It was a great day for the two back–to-back Natural Light Portrait workshops on July 14, 2013. Both classes had a relatively small ratio of students so that each of the instructors, Ellie and I, were able to focus on each student during the different stops on the workshop routes. Each workshop began with the traditional introduction wherein the students introduced themselves – where they came from, a little bit about their skill level in photography, what they are shooting with, and how they learned about Aperture Academy. We had students from all over – San Luis Obispo, San Jose, etc. Most of the students shot with Canon, a few with Nikon.

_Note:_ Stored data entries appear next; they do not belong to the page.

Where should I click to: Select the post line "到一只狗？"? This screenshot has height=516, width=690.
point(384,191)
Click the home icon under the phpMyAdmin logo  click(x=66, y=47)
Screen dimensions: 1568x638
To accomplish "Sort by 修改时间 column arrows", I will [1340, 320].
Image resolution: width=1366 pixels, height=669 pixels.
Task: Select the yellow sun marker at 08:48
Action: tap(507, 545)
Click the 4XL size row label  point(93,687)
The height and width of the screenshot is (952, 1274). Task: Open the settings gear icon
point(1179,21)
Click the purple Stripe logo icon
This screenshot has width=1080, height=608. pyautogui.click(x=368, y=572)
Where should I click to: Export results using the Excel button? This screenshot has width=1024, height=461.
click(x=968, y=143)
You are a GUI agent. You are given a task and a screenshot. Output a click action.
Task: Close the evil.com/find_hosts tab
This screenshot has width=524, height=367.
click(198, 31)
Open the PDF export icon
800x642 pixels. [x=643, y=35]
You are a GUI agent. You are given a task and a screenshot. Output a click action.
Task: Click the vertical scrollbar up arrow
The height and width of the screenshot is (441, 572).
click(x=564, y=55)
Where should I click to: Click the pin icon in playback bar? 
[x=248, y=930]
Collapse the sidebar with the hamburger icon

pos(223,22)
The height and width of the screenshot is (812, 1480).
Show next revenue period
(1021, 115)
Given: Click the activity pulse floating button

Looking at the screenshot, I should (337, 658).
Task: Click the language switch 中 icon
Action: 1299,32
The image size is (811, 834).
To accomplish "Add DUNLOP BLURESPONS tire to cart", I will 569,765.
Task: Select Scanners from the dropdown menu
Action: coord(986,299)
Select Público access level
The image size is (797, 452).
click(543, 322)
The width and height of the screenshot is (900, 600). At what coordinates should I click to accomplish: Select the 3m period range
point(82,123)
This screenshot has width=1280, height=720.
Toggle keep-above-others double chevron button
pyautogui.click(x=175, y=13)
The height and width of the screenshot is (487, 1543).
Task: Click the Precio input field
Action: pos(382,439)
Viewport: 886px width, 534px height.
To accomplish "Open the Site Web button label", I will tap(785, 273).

The classes were filled with tips on how to shoot a portrait. Both classes started with the two models, Teagan and Whitley, posing against a simple textured background in open shade for nice, even light. We had our aperture set as wide open as possible (f/1.2, f/1.4, f/1.8, f/2.8, f/3.5, f/4) so that once we moved our models forward in the scene, we were able to achieve a shallow depth of field behind them. We moved to an area where we pulled out our reflectors to fill in the shadows in our models’ faces – white for a more subtle fill, silver (very reflective) to reflect a more blue temperature, gold (also very reflective) to reflect a warm temperature, and black to take light away.
Another fun exercise was having the students take photographs of the models in direct sunlight with stark, harsh shapes in the shadows in their faces just so they could compare with the next shot. The next shot, we placed a diffuser from the 5-in-1 reflector over the models so that the sunlight coming through would be a soft, even light. We also had our models turn with their backs to the sun so that they would get a backlit effect – the sunlight leaving a rim light around their heads and the models having an even light on their faces with no shadows.
It was interesting to position ourselves close or further from the model to get different elements in our frame like railings or flower bushes. The students practiced using repetition in their photos by making columns or stairs repeat in the background. It was good to stop in a couple areas where the light proved less than ideal – whether it was difficult artificial tungsten light or where the light was too harsh, and bright.
The weather was warm with a refreshing breeze which really made for a great day for these two workshops.